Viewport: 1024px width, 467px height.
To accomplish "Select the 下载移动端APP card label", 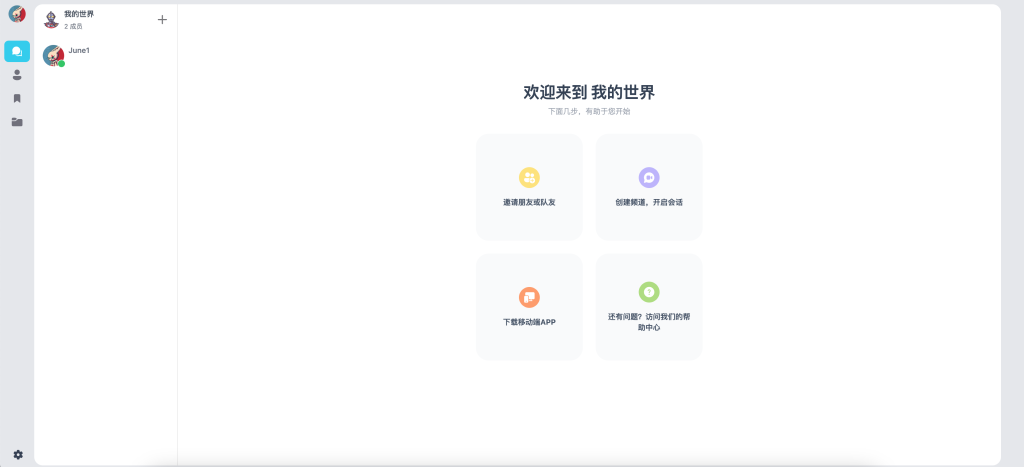I will [529, 322].
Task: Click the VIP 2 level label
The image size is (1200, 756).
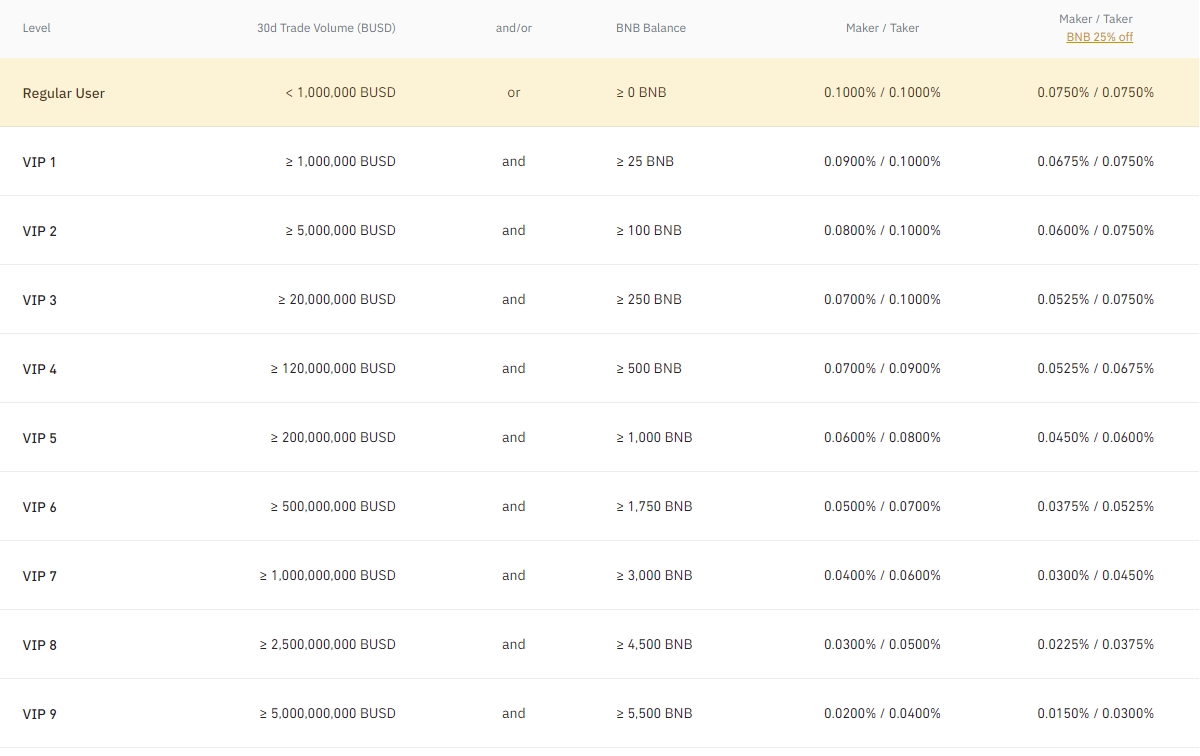Action: (40, 231)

» **To do**
Exclude the pictures and write out exactly the lines from the one holding "Task: Click the VIP 2 level label" through the end of the entries, inclusive, and only those.

» **Your solution**
Task: Click the VIP 2 level label
The image size is (1200, 756).
Action: (40, 231)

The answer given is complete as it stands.